A motivação, na verdade, é tudo. E ela não falta a esses profissionais após os 65 anos, fronteira reconhecida pela OMS como terceira idade. “Enquanto sentir confiança, vou continuar”, diz o cardiologista do hospital Beneficência Portuguesa de São Paulo Sergio Almeida de Oliveira, 86 anos. Em seis décadas de atuação, ele conta que apenas reduziu o volume de trabalho, mas continua clinicando e cuidando dos corações dos pacientes no centro cirúrgico. “Durante muitos anos operei dia e noite no hospital, recebia chamados de urgência no meio da madrugada”, afirma Oliveira. Nesse período, ele aprendeu e aperfeiçoou diversos métodos cardiológicos que lhe permitiram realizar mais de quarenta mil procedimentos, salvando muitas vidas. Como professor da USP participou da formação de mais de duzentos cirurgiões.
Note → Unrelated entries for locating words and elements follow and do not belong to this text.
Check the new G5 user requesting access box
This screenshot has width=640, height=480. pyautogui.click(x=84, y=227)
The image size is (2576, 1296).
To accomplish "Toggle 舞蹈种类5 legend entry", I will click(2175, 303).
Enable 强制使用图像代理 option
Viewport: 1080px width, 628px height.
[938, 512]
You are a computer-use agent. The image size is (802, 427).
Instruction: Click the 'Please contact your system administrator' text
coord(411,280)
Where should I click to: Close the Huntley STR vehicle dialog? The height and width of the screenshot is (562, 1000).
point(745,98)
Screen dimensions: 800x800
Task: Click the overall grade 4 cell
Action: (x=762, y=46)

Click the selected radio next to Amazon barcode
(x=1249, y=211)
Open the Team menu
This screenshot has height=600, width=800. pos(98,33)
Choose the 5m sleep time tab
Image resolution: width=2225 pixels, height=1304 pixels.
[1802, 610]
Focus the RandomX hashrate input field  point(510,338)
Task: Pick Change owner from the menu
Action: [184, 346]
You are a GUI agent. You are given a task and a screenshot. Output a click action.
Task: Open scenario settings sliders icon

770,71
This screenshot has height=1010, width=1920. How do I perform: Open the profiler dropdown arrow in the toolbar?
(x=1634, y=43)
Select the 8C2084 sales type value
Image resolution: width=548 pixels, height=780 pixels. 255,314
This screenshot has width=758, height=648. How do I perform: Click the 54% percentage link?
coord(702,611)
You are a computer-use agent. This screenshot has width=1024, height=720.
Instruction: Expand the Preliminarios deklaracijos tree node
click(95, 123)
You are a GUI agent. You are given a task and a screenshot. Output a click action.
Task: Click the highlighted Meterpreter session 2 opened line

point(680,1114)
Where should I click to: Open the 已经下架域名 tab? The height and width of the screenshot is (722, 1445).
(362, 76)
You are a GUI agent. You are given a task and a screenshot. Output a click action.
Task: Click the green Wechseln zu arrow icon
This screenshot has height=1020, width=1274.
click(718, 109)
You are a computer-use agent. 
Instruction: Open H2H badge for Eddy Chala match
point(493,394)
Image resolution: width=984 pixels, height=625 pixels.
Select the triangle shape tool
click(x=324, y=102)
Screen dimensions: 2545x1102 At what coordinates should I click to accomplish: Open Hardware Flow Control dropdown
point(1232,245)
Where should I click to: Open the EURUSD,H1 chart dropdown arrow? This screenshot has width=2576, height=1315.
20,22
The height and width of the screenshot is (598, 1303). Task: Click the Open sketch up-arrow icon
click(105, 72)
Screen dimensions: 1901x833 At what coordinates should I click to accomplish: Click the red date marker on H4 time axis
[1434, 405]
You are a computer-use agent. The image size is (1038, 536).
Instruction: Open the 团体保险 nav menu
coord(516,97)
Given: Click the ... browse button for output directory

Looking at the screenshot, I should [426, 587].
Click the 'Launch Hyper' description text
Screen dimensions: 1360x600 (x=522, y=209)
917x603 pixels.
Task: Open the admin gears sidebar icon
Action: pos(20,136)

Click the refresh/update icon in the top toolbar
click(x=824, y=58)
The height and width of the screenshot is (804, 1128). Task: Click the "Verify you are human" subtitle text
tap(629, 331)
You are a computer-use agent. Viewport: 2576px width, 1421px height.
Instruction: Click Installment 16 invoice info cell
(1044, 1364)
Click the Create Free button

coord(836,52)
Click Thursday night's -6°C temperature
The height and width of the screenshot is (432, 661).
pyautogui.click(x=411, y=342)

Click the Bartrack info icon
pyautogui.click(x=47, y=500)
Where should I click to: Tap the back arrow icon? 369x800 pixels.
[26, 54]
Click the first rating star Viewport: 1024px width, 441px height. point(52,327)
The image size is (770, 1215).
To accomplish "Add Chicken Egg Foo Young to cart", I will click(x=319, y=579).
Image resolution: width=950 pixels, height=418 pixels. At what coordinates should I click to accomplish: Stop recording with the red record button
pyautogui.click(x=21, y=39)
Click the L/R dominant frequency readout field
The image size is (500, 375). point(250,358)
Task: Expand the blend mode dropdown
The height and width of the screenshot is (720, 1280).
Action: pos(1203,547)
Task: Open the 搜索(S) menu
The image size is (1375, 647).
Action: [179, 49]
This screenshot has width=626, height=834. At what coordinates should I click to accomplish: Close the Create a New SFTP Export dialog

Oliveira acredita que praticar golfe, seu esporte predileto, é o que lhe faz ter boa saúde: “tomo alguns remédios, o que é normal, mas o meu coração está em dia”. Gente como o doutor Oliveira deixa marcas indeléveis por todos os consultórios em que passa e, apesar das limitações naturais impostas pelo tempo, continuam gerando conhecimento científico. “Nunca tive uma cabeça tão boa como agora”, assegura Silvano Raia, um dos principais personagens da ciência e da medicina no Brasil. Ele foi o primeiro cirurgião da América Latina que, nos anos 1980, fez transplante de fígado. Agora, perto de completar 92 anos, Raia, junto a Mayana Zatz, está à frente do projeto de construção de um biotério suíno no Brasil. A intenção é possibilitar a criação de animais geneticamente modificados que fornecerão órgãos para transplantes em humanos. “Quero ser o primeiro a realizar a cirurgia. Será algo revolucionário”, diz.

Avental branco

Se o Centro Infantil Boldrini, localizado na cidade paulista de Campinas, referência no atendimento de crianças e adolescentes com câncer e doenças hematológicas, exigisse o afastamento da pediatra Silvia Regina Brandalise devido à idade, ela responderia enfaticamente: não! Aos 79 anos, Silvia deixou de dar consultas diretas, mas continua firme na retaguarda: “participo das reuniões clínicas, pois sigo me atualizando com dados da literatura internacional”. Ela lidera projetos de pesquisas fundamentais para entender a relação entre ambiente e a ocorrência do câncer. “Não passa na minha mente deixar de raciocinar como médica”. Esses profissionais mostram que, em medicina, definitivamente, a idade avançada não impõe aposentadoria compulsória.

Helvio Romero

Prêmiada Angelita Gama

Não há limites para Angelita Harb-Gama. Ela é paraense da Ilha de Marajó, nasceu em 1933. Angelita foi à primeira mulher a ser residente em cirurgia geral no Hospital das Clínicas da USP. Na mesma instituição foi, também, a primeira a chefiar o departamento de Gastroenteriologia. Angelita publicou mais de duzentos artigos científicos e tem atuação de destaque em diversas associações médicas no Brasil e no exterior. De tão competente, a médica criou a disciplina coloproctologia, área que estuda doenças que atingem todo o aparelho gástrico digestivo. Na semana passada, ela ingressou no seleto rol dos cientistas que mais contribuíram para o desenvolvimento da Ciência em todo o mundo. Apenas 2% dos pesquisadores mais destacados no planeta fazem parte dessa lista organizada pela Universidade norte-americana de Stanford.